In particular, the inflammatory cytokine IL-6 is known to stimulate the expression of CMV immediate early type proteins and trigger inflammatory processes [14]. Therefore, active CMV infection may promote the development of BPD, and CMV replication processes may be stimulated by inflammation in the BPD lung. CMV infection is linked to increased morbidity and mortality in patients treated with immunosuppressive drugs and steroids, for example organ transplant recipients. Based on autopsy findings of secondary interstitial pneumonia, Andrade et al. reported that CMV pneumonia is a common cause of severe lung disease in immunosuppressed children [15]. Patients treated with immunosuppressive drugs are at higher risk of CMV infection, while inflammation itself predisposes to CMV infection as CMV favors replication in cells of granulation tissue [16]. It is possible that steroid therapy as well as active inflammation and repair processes may have predisposed Twin B to both the development and the severity of his CMV infection. In our case, we suspect that the persistence of CMV-DNA in Twin B’s serum and urine even post treatment with anti-CMV drugs indicated an ongoing acquired CMV infection that contributed to his lung tissue damage. The incidence and severity of CMV pneumonia in immunosuppressed children are higher than in healthy children, and it is possible that immunosuppression secondary to steroid use in this patient caused a prolonged CMV infection and exacerbation of pre-existing BPD. However, it remains unclear whether CMV caused direct damage to the lungs or if the systemic CMV infection led to an inflammatory response in the alveoli, which in turn exacerbated his underlying BPD.

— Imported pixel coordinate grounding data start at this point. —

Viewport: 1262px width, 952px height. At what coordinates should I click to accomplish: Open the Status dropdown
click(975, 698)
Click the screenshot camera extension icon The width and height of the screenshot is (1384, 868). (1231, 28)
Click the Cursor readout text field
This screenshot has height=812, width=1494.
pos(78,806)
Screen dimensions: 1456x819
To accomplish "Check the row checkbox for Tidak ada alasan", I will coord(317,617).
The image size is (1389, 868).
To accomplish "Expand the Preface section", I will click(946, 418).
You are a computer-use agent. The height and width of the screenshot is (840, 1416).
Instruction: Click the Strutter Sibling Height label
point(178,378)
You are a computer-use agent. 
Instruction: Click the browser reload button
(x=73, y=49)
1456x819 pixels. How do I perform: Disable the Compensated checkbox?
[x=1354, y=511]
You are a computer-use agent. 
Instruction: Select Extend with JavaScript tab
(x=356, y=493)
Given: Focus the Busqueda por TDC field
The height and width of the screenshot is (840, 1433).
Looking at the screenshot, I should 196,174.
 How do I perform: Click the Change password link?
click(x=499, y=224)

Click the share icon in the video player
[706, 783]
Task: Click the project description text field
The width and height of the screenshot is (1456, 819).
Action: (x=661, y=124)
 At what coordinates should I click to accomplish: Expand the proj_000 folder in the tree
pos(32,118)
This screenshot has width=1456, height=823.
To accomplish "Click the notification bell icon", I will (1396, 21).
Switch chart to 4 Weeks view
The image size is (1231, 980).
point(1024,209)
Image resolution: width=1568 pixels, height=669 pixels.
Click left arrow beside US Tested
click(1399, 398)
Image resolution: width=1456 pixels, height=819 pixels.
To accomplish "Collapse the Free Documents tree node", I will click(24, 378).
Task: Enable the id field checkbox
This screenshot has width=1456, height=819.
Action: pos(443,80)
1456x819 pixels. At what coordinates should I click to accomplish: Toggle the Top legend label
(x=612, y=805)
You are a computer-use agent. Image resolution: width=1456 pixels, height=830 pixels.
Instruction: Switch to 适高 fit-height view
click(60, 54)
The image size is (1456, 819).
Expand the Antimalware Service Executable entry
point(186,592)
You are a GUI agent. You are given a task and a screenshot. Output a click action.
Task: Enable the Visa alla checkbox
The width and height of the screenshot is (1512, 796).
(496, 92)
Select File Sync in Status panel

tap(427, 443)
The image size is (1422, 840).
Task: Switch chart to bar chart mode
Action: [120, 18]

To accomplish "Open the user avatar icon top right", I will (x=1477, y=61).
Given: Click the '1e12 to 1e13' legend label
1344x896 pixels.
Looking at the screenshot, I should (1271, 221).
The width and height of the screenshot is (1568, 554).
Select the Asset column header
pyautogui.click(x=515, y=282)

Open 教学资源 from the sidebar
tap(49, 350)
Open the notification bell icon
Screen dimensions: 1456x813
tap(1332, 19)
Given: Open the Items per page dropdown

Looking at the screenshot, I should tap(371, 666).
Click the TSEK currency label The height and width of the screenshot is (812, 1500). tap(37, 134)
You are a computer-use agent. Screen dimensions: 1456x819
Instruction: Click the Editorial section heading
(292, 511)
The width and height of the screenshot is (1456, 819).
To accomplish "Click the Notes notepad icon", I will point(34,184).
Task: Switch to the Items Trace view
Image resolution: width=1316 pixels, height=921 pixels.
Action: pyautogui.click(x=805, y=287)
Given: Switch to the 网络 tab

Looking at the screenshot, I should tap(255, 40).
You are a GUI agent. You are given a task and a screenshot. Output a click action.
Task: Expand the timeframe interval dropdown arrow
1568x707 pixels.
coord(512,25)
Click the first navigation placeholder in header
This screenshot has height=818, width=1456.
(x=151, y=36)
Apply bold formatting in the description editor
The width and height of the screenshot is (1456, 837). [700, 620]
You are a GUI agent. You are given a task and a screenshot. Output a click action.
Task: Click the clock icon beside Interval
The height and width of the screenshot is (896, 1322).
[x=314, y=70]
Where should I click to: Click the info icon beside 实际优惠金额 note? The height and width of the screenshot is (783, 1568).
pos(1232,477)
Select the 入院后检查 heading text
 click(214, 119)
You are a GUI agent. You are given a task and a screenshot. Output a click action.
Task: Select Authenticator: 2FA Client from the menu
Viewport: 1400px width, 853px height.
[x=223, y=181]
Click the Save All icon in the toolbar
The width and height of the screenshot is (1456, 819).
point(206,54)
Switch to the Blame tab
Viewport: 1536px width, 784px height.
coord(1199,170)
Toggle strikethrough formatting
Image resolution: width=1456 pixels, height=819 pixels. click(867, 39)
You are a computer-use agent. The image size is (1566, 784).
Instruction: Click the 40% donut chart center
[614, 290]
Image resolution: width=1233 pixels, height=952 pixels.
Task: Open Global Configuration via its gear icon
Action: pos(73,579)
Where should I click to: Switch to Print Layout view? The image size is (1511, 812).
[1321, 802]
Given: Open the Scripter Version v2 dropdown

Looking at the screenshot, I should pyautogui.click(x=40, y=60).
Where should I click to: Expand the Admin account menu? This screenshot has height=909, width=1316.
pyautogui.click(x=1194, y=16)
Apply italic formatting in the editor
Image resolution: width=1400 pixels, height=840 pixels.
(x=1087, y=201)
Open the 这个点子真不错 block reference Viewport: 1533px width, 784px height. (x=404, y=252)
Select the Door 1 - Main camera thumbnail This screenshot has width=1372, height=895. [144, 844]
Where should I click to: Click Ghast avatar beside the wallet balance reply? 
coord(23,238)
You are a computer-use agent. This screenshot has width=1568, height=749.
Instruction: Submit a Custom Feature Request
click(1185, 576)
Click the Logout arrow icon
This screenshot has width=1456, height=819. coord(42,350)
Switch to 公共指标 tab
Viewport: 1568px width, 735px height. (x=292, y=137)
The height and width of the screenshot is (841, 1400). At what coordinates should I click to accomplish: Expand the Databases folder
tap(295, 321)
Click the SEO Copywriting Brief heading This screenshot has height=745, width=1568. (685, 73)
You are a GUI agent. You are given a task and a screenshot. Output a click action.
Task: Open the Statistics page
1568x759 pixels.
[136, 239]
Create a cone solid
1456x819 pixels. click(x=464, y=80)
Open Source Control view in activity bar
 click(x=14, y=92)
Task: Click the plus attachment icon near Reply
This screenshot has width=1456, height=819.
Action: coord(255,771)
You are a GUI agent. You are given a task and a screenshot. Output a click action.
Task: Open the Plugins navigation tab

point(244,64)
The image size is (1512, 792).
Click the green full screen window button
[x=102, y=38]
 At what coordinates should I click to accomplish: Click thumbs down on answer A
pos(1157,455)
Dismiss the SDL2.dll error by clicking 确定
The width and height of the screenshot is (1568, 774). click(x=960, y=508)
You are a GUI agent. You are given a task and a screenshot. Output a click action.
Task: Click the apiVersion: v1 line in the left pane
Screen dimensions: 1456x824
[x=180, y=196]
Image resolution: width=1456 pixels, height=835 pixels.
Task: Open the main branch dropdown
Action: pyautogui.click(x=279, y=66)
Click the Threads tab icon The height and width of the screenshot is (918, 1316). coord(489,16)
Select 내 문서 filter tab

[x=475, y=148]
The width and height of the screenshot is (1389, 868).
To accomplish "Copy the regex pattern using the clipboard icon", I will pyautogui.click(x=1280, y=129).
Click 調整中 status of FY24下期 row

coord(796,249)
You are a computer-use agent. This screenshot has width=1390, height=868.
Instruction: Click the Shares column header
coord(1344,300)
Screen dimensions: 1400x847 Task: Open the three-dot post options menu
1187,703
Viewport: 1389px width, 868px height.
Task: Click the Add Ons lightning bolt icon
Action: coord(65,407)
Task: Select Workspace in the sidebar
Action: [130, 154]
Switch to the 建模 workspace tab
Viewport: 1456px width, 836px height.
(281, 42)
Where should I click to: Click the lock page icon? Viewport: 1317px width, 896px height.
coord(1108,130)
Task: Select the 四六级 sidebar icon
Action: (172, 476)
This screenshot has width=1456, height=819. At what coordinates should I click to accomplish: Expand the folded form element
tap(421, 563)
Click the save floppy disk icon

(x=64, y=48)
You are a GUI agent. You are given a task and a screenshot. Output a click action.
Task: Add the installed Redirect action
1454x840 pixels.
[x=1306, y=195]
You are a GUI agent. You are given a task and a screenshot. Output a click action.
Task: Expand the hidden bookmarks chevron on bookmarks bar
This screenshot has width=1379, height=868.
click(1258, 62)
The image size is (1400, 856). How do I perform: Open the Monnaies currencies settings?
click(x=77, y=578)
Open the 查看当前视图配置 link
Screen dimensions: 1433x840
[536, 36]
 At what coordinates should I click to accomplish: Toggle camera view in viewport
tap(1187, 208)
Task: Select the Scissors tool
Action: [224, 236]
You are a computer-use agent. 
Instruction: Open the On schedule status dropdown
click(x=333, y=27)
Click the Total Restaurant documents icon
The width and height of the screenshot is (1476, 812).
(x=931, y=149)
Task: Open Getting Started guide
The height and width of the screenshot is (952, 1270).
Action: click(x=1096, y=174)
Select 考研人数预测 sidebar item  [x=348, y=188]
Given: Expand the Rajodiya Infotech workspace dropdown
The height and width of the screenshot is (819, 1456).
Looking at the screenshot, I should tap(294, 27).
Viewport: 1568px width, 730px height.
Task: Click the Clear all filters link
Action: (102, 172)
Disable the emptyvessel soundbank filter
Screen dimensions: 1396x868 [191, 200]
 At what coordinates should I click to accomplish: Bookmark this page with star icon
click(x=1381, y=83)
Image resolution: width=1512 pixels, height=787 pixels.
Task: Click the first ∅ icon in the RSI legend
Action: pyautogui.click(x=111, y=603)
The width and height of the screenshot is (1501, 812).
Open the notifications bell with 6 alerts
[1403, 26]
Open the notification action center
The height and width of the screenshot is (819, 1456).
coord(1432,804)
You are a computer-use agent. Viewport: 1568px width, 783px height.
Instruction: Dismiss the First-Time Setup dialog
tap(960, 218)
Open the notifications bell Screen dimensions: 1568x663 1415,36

Although there are a few case reports regarding the treatment of pCMV, no clinical trial data exists. Ganciclovir is usually used to treat cCMV, but recently oral valganciclovir has been shown to be as effective as ganciclovir in the treatment of cCMV [17]. Monitoring of blood CMV-DNA viral load during treatment is useful for assessing the efficacy of antiviral agents, and complete suppression of the virus is usually associated with disease cure. Kadambari et al. recommend that the pCMV treatment regimen consist of 2 weeks of anti-viral treatment, followed by a further 2 weeks of treatment post symptom resolution and an undetectable CMV-DNA viral load. Treatment for longer than 8 weeks is however rare [18].
Twin B was treated with ganciclovir for 3 weeks starting from 52 days of age. Ganciclovir administration is typically effective in treating CMV infections in preterm infants. In our case, treatment was changed from ganciclovir to valganciclovir for an additional 8 weeks, but CMV-DNA in blood and urine remained detectable.
Takahashi et al. [19] reported that intravenous immunoglobulin containing high titers of anti-CMV antibodies was effective in the treatment of pCMV infection and can reduce the need for prolonged valganciclovir use.
Conclusion
pCMV is a significant cause of mortality and morbidity in preterm VLBW infants and may lead to the exacerbation of BPD. A common route of infection is via CMV positive breast milk and therefore the early use of raw breast milk in preterm infants should be carefully considered. A treatment protocol for pCMV infected infants need to be established to provide standardized care based on the latest evidence.
Footnotes
Statement of ethics
IRB approval was not required for this study.
Written informed consent was obtained from the patient’s parents to publish this report.
Disclosure statement
This study was not supported by any grants.
Conflict of interest
The authors declare no conflict of interest.